Data logging

A common use for IoT devices like the ESP8266 is monitoring sensors. Using the code in the previous example, we can request the time, and save some sensor values to a file. If we run a server as well, we can show this data in a pretty graph in a webpage.

Temperature logger

In the following example, we'll use a DS18S20 temperature sensor to log the temperature over time and save it to the SPIFFS. It can then be displayed in a graph in the browser.

Installing libraries

First, download the Dallas Temperature library by Miles Burton and the OneWire library by Jim Studt: Go to Sketch > Include Library ... > Manage Libraries and search for 'Dallas Temperature' and 'OneWire' (make sure you download the correct version).


Connect the ground of the DS18S20 temperature sensor (pin 1) to the ground of the ESP, connect the data pin (pin 2) to GPIO5, and VCC (pin 3) to the 3.3V of the ESP. Finally, connect a 4k7Ω resistor between the data pin and VCC.

Libraries, constants and globals

#include <OneWire.h>
#include <DallasTemperature.h>
#include <ESP8266WiFi.h>
#include <ESP8266WiFiMulti.h>
#include <WiFiUdp.h>
#include <ArduinoOTA.h>
#include <ESP8266WebServer.h>
#include <ESP8266mDNS.h>
#include <FS.h>

#define ONE_HOUR 3600000UL


OneWire oneWire(TEMP_SENSOR_PIN);        // Set up a OneWire instance to communicate with OneWire devices

DallasTemperature tempSensors(&oneWire); // Create an instance of the temperature sensor class

ESP8266WebServer server = ESP8266WebServer(80);       // create a web server on port 80

File fsUploadFile;                                    // a File variable to temporarily store the received file

ESP8266WiFiMulti wifiMulti;    // Create an instance of the ESP8266WiFiMulti class, called 'wifiMulti'

const char *OTAName = "ESP8266";         // A name and a password for the OTA service
const char *OTAPassword = "esp8266";

const char* mdnsName = "esp8266";        // Domain name for the mDNS responder

WiFiUDP UDP;                   // Create an instance of the WiFiUDP class to send and receive UDP messages

IPAddress timeServerIP;        // The NTP server's IP address
const char* ntpServerName = "";

const int NTP_PACKET_SIZE = 48;          // NTP time stamp is in the first 48 bytes of the message

byte packetBuffer[ NTP_PACKET_SIZE];     // A buffer to hold incoming and outgoing packets
The only new things here are the OneWire and DallasTemperature libraries, to get the temperature from the sensor.

* Listing of target coordinates
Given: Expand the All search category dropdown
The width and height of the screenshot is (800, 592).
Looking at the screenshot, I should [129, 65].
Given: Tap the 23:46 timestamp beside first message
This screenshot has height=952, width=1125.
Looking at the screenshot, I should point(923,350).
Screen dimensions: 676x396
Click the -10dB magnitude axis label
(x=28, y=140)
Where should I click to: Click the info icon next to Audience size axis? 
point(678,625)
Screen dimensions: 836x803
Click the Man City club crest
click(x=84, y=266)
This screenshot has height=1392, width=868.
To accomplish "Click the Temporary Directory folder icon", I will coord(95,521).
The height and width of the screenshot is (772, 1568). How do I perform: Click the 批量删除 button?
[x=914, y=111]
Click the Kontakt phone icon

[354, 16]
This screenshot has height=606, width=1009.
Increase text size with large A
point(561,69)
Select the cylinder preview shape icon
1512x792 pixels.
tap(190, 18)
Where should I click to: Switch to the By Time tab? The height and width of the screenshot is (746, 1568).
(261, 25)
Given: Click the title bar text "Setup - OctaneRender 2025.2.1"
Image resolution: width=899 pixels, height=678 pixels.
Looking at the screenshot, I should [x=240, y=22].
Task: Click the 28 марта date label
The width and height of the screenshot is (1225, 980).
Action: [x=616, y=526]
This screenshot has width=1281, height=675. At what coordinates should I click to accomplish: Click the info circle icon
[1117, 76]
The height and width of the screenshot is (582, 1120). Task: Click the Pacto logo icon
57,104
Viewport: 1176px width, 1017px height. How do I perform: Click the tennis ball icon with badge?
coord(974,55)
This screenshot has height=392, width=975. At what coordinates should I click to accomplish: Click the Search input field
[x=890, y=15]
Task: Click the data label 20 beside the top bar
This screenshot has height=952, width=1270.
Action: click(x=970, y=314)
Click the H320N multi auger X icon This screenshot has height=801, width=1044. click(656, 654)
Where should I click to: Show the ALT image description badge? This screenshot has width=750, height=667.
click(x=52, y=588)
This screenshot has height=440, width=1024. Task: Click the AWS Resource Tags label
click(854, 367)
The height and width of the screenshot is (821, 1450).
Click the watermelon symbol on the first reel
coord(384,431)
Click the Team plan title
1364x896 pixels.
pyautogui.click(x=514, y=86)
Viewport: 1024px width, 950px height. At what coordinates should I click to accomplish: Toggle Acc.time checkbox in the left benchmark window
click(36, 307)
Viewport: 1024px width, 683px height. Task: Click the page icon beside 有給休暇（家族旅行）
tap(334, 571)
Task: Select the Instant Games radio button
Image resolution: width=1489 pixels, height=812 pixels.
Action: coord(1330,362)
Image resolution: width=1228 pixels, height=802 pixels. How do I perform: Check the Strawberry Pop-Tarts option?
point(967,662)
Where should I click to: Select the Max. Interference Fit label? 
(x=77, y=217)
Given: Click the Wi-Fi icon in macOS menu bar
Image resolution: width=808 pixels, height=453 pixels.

* To be done
A. Using the data logging text, decide whether each statement agrees with it: (i) the data pin of the DS18S20 is wired to GPIO5; (ii) the web server runs on port 8080; (iii) a 10kΩ resistor goes between the data pin and VCC. For each, answer yes or no and quote the words that settle it.
B. Reproduce the listing word for word, from its first line through the line holding "Action: [x=616, y=526]", inclusive.

* Answers provided
A.
(i) Yes: "connect the data pin (pin 2) to GPIO5"
(ii) No: "create a web server on port 80"
(iii) No: "connect a 4k7Ω resistor between the data pin and VCC"

B.
Given: Expand the All search category dropdown
The width and height of the screenshot is (800, 592).
Looking at the screenshot, I should [129, 65].
Given: Tap the 23:46 timestamp beside first message
This screenshot has height=952, width=1125.
Looking at the screenshot, I should point(923,350).
Screen dimensions: 676x396
Click the -10dB magnitude axis label
(x=28, y=140)
Where should I click to: Click the info icon next to Audience size axis? 
point(678,625)
Screen dimensions: 836x803
Click the Man City club crest
click(x=84, y=266)
This screenshot has height=1392, width=868.
To accomplish "Click the Temporary Directory folder icon", I will coord(95,521).
The height and width of the screenshot is (772, 1568). How do I perform: Click the 批量删除 button?
[x=914, y=111]
Click the Kontakt phone icon

[354, 16]
This screenshot has height=606, width=1009.
Increase text size with large A
point(561,69)
Select the cylinder preview shape icon
1512x792 pixels.
tap(190, 18)
Where should I click to: Switch to the By Time tab? The height and width of the screenshot is (746, 1568).
(261, 25)
Given: Click the title bar text "Setup - OctaneRender 2025.2.1"
Image resolution: width=899 pixels, height=678 pixels.
Looking at the screenshot, I should [x=240, y=22].
Task: Click the 28 марта date label
The width and height of the screenshot is (1225, 980).
Action: [x=616, y=526]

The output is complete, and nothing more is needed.